He likens the switch to a rheostat that modulates the balance of salt and potassium in the kidney, thereby raising or lowering blood pressure. Writing about his team's findings in the Journal of Clinical Investigation, Dr. Ellison said that hypertension occurs when the switch malfunctions, as it does when certain mutations in the WNK kinase protein complex are present.
He believes that once their findings are confirmed in further research, they can lead to better targeted and more effective drugs for the disease. "It is not widely understood by the general public that hypertension is most often a kidney disease. If we can figure out the ways the kidney adjusts salt excretion, we can devise methods to prevent hypertension, cure it or design better treatments for it. Our findings in this study get us a step closer, we think," he said.

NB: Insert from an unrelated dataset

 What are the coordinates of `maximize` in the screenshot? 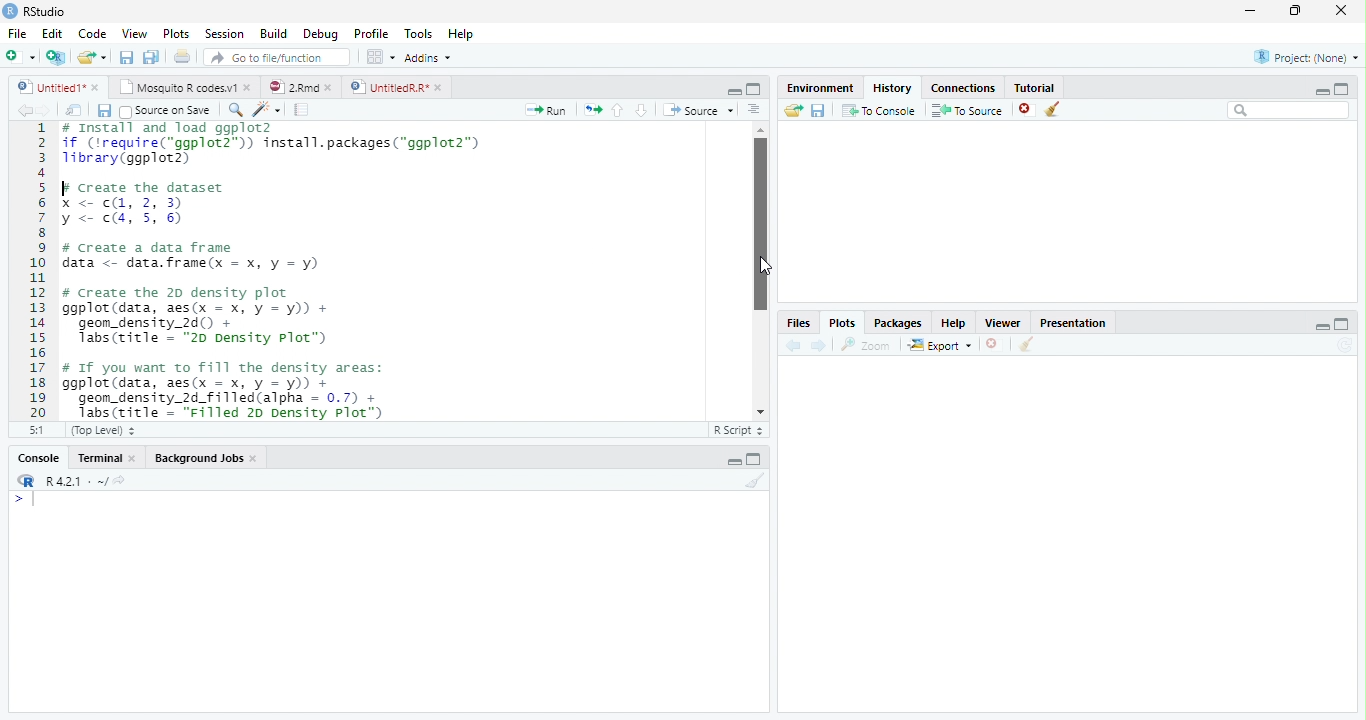 It's located at (1344, 323).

The researchers say that they have found out how a hormone called aldosterone, produced in the adrenal gland, can have different effects on sodium and potassium balance at different times. The hormone sometimes increases salt absorption and at other times increases potassium excretion, but how it knows which role to play has been a mystery.
"We think the answer is the WNK kinases, which switch aldosterone from a sodium chloride (salt) -retaining hormone to a potassium-wasting hormone," said Ellison. "When you inherit a mutation in one of the WNK kinases the switch gets turned in the wrong direction. The switching mechanism explains for the first time why eating a high potassium diet lowers blood pressure. High potassium not only stimulates aldosterone secretion but also modulates WNK kinase activity; together aldosterone and certain WNK kinases cause the kidney to rid itself of potassium rather than reabsorbing salt," he added.
The researchers also say that their study breaks new ground in refining the explanation of how WNK mutations cause a disease called familial hyperkalemic hypertension (FHHt), also known as Gordon's syndrome.
"We showed that the way the mutations cause the disease is with the participation of WNK3. Unlike WNK4, which inhibits NCC, the salt cotransporter, WNK3 has a stimulative effect. If there's more WNK3, you'll have more salt reabsorption, and if there's more WNK4, you'll have less. What also happens is that WNK4 normally inhibits WNK3, but mutant WNK4 blocks this effect, thereby generating more active WNK3, increasing salt transport and causing the disease," said Ellison.